[Collected data]
==*==

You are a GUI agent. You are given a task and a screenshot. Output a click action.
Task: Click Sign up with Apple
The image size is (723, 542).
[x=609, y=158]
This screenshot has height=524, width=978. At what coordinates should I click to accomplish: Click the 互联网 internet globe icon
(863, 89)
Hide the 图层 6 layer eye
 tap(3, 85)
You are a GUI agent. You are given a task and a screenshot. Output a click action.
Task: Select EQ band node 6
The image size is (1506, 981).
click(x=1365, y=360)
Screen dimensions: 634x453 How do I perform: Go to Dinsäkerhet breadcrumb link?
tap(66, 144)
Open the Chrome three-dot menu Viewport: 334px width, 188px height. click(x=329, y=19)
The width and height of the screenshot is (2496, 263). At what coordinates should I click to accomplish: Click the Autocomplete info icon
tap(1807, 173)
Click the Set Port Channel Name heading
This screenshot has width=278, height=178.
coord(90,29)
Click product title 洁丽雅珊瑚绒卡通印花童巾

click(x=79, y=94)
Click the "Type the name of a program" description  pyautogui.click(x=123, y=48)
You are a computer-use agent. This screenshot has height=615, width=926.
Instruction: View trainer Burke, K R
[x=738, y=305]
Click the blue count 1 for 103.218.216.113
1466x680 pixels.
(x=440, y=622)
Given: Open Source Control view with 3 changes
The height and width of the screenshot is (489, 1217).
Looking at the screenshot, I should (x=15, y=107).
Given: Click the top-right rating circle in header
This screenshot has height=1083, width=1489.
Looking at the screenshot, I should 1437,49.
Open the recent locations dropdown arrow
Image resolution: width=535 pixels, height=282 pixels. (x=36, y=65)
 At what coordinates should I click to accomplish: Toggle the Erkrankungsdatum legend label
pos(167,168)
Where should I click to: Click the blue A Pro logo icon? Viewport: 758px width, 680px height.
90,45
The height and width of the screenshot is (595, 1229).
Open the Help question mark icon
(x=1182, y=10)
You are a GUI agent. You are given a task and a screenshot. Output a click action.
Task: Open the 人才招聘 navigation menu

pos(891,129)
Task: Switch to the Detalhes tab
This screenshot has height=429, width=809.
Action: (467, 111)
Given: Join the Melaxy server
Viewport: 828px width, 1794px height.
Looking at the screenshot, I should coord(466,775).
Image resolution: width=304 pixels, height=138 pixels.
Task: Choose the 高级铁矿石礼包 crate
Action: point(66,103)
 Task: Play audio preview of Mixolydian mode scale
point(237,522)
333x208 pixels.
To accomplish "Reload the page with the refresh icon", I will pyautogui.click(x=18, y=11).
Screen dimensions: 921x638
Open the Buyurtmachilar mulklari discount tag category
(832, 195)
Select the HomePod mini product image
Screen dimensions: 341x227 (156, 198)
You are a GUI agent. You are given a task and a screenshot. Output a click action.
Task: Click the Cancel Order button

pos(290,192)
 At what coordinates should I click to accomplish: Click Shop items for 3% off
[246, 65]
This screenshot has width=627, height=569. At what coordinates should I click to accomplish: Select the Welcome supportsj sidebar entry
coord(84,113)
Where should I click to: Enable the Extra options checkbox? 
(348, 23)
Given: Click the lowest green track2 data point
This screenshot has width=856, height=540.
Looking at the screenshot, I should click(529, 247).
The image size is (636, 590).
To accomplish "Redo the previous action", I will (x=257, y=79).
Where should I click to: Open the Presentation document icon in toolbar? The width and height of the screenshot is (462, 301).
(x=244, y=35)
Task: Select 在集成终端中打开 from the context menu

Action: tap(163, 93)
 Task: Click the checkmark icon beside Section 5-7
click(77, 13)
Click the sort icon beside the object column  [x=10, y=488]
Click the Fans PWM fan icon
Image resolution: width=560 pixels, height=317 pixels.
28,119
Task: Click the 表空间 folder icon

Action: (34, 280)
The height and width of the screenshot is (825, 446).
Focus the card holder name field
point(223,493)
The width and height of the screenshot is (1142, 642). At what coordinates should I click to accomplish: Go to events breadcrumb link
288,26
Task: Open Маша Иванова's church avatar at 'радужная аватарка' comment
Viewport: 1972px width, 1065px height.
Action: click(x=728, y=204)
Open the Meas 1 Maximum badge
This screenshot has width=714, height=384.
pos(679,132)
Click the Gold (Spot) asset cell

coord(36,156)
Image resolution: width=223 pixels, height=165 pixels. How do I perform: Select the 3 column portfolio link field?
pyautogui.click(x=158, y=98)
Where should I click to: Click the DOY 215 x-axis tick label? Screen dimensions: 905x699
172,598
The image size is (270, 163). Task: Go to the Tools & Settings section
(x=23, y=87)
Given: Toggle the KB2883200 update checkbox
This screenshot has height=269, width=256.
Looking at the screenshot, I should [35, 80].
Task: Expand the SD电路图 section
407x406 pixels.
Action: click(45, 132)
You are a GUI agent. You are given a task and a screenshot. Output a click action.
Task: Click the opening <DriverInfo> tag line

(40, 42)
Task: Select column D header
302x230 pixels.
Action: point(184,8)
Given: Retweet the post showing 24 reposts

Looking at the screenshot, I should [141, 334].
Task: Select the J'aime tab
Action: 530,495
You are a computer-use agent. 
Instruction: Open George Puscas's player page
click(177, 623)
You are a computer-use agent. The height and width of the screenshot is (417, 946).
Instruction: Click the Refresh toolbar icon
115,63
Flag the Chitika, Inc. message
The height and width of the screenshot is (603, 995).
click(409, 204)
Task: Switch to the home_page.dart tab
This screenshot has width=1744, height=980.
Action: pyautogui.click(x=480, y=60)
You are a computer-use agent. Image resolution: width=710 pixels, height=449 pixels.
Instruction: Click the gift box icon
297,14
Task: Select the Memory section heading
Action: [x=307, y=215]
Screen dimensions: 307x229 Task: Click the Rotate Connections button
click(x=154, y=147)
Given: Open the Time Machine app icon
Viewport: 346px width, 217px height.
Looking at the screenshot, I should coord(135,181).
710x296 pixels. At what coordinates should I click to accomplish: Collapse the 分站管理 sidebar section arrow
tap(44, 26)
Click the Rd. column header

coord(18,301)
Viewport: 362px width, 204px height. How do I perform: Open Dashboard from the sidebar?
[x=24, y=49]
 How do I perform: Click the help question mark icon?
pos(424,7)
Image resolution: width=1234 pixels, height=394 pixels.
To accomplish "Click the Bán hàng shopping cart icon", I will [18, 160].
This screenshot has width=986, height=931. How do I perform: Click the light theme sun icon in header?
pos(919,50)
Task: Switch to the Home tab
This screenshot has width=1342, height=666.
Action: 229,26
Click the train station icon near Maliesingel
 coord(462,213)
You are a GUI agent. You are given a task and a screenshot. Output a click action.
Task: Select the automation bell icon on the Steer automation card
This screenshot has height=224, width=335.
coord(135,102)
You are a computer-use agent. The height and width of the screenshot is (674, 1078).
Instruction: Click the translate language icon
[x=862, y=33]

==*==

Please show every line of the records that holds the word "with".

Task: Click Sign up with Apple
Given: Open Source Control view with 3 changes
To accomplish "Reload the page with the refresh icon", I will pyautogui.click(x=18, y=11).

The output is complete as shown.